Toda política de prevención del delito y combate a la delincuencia se sustenta —o debería sustentarse— en una teoría del delito, la cual permite construir diagnósticos que explican por qué, cómo y en qué territorios hay mayor o menor incidencia delictiva
De manera inédita, cuando menos desde la segunda mitad del siglo XX y hasta ahora, tenemos a un Presidente de la República quien asume abiertamente tres tesis muy fuertes: 1) el pueblo es bueno; 2) el pueblo es sabio; y 3) en los casos en que las personas no son parte del pueblo bueno y del pueblo sabio, están dispuestas a cambiar y sólo hace falta la ejemplaridad del líder político y algunas intervenciones institucionales, para que se decidan a pasar al “lado de los buenos y sabios”.
Qué significa “pueblo bueno” o “pueblo sabio” es imposible de determinar; pues al tratarse de valoraciones personales, son inasibles para construir una categorización o proceso de operacionalización conceptual que permita desentrañar cuál es o será la lógica de las políticas públicas en la presente administración.
Como parte de esas valoraciones, el titular del Ejecutivo permite vislumbrar qué es lo que piensa del delito. En efecto, en sus conferencias matutinas ha sostenido reiteradamente que los programas sociales que se están construyendo van a permitir que las personas “ya no tengan necesidad de delinquir”; o que los jóvenes “ya no van a tener que caer en conductas antisociales”.
En esas afirmaciones, el Presidente nos da dos “pistas”: la primera de ellas es que, al parecer, asume que el crimen es producto de la pobreza o la carencia, tesis sumamente riesgosa porque implica, en una de sus aristas, criminalizar a los pobres; y la segunda, que su visión del delito es, no liberal, sino funcionalista, pues la categoría de “conducta antisocial” proviene precisamente del pensamiento positivista y de la sociología y hermenéutica jurídica funcionalista predominantemente norteamericana. Si no está consciente de lo que sus conceptos transmiten, mala cosa; y si lo está, enfrentamos entonces una visión del delito, el derecho y el Estado que históricamente ha basado su acción en la más severa violencia.
El problema de esta visión del delito es que ha demostrado su infinita incomprensión de la complejidad de la violencia, pero además, su ineficacia para resolver de fondo los problemas asociados a la criminalidad y la violencia, desde la perspectiva de las políticas públicas.

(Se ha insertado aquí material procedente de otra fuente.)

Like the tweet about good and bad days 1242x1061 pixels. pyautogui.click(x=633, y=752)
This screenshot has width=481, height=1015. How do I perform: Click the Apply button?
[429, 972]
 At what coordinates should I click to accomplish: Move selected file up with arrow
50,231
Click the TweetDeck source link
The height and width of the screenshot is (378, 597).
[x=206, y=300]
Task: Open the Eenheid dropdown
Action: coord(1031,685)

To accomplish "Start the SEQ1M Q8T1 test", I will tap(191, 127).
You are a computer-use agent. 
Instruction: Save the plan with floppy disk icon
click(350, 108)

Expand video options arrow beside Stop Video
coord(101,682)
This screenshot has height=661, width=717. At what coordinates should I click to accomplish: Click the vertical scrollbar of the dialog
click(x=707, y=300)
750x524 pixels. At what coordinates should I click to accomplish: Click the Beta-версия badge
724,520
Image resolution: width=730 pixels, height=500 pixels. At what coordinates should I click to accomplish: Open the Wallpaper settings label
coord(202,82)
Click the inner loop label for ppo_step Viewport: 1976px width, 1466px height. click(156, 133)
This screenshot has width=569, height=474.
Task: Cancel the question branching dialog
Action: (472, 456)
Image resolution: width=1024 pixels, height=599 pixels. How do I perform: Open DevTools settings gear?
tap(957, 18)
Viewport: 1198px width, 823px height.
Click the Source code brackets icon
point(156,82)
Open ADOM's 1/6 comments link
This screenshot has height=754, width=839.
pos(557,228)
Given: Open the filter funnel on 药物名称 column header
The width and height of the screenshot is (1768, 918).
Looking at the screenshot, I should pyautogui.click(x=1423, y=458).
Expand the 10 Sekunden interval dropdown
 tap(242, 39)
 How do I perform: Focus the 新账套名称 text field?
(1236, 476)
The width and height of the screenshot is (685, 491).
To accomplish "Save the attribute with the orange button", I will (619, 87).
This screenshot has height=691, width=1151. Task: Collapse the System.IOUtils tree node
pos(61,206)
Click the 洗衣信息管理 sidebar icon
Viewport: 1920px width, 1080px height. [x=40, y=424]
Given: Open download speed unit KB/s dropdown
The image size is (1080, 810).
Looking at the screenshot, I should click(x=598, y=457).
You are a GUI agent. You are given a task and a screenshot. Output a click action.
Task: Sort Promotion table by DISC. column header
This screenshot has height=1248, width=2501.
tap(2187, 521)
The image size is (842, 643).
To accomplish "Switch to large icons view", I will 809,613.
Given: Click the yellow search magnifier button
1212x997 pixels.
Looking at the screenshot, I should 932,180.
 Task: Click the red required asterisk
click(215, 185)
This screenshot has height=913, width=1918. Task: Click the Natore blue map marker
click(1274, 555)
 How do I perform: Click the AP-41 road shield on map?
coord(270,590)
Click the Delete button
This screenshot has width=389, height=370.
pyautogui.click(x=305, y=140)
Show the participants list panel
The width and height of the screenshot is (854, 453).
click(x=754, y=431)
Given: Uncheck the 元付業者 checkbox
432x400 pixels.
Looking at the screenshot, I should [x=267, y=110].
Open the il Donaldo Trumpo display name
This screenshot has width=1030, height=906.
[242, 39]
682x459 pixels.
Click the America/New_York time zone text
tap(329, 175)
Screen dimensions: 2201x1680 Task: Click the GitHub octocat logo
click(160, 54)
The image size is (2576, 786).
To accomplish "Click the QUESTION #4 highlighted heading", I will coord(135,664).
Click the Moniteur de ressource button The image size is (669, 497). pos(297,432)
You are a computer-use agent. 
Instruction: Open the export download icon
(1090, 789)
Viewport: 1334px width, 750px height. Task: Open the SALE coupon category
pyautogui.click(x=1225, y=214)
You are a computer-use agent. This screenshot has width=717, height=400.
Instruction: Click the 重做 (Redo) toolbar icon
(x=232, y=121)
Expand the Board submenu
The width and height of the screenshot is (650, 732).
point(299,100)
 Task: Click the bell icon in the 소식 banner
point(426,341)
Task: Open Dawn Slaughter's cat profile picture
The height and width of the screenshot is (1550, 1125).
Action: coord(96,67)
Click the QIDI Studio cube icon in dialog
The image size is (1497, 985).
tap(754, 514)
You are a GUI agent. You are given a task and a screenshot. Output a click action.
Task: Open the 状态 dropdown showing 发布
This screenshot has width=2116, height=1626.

Por ejemplo: si el delito es producto de la pobreza, ¿por qué sigue habiendo altas incidencias de violencia y conductas delictivas aún en los países de mayor bienestar? ¿Por qué personas que no son pobres y que disponen de altos niveles educativos, delinquen, y por qué hay personas no pobres quienes cometen actos atroces, como la violación, el secuestro o la trata de personas?
Apostar por una reducción significativa de la incidencia delictiva en México debe asumir que la fenomenología del delito es sumamente compleja; que exige de una nueva estrategia nacional de cuidado y protección de la salud mental; de romper con la violencia machista y misógina; que necesita de una conciencia mayor sobre la inviolabilidad de los derechos de la niñez; que exige de una ciudadanía que repudie la corrupción en los hechos, y que considere como intolerable el ejercicio de la discriminación y la violencia.
Todo esto se dice rápido; pero exige de una cuidada, medida y eficaz construcción de una política pública holística, capaz de enfrentar no sólo al delincuente, sino generar los dispositivos institucionales para que, más allá de evitar que los “pobres se vean obligados a delinquir”, tengamos un país en el que el acceso a la justicia sea igualitario.
Procurar e impartir justicia implica mucho más que detener a los delincuentes; exige de una nueva forma de construir gobierno para garantizar una procuración e impartición de justicia plenamente respetuosa de los derechos humanos. Y ese es otro de los grandes retos de la llamada cuarta transformación.